> _Kutipan Dokumen_

____

Kemendiknas akui sulit tata ulang RSBI

Senin, 21 Januari 2013 - 17:07 WIB
Kemendiknas akui sulit tata ulang RSBI
Kemendiknas akui sulit tata ulang RSBI
A A A
Sindonews.com- Kementerian Pendidikan dan Kebudayaan (Kemendikbud) mengaku kesulitan untuk menata ulang Rintisan Sekolah Bertaraf Internasional (RSBI) dari segi tata kelola.

Mendikbud Mohammad Nuh mengatakan, tidak mudah untuk mengeksekusi RSBI karena di Peraturan Pemerintah (PP) No 38 tahun 2007 tentang Pembagian Urusan Pemerintahan Antara Pemerintah, Pemerintahan Daerah Provinsi dan Pemerintahan Daerah Kabupaten/Kota bahwa RSBI di kelola oleh pemerintah provinsi dengan dasar hokum dari UU Sistem Pendidikan Nasional No 20/2003 Pasal 50 ayat 3.

____

> _Cuplikan Baris_
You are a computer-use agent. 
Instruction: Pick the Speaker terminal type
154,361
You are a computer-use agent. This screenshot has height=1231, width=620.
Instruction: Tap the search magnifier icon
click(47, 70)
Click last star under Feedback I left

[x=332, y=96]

____

> _Yang Ditanyakan_
Jawablah pertanyaan berikut berdasarkan kutipan dokumen tentang RSBI.
1. Pada hari, tanggal, dan pukul berapa berita ini diterbitkan?
2. Siapa nama Mendikbud yang pernyataannya dikutip?
3. Menurut PP No 38 tahun 2007, RSBI dikelola oleh pihak mana?

> _Jawaban Lengkap_
1. Berita ini diterbitkan pada Senin, 21 Januari 2013, pukul 17:07 WIB.
2. Mendikbud yang pernyataannya dikutip adalah Mohammad Nuh.
3. Menurut PP No 38 tahun 2007, RSBI dikelola oleh pemerintah provinsi.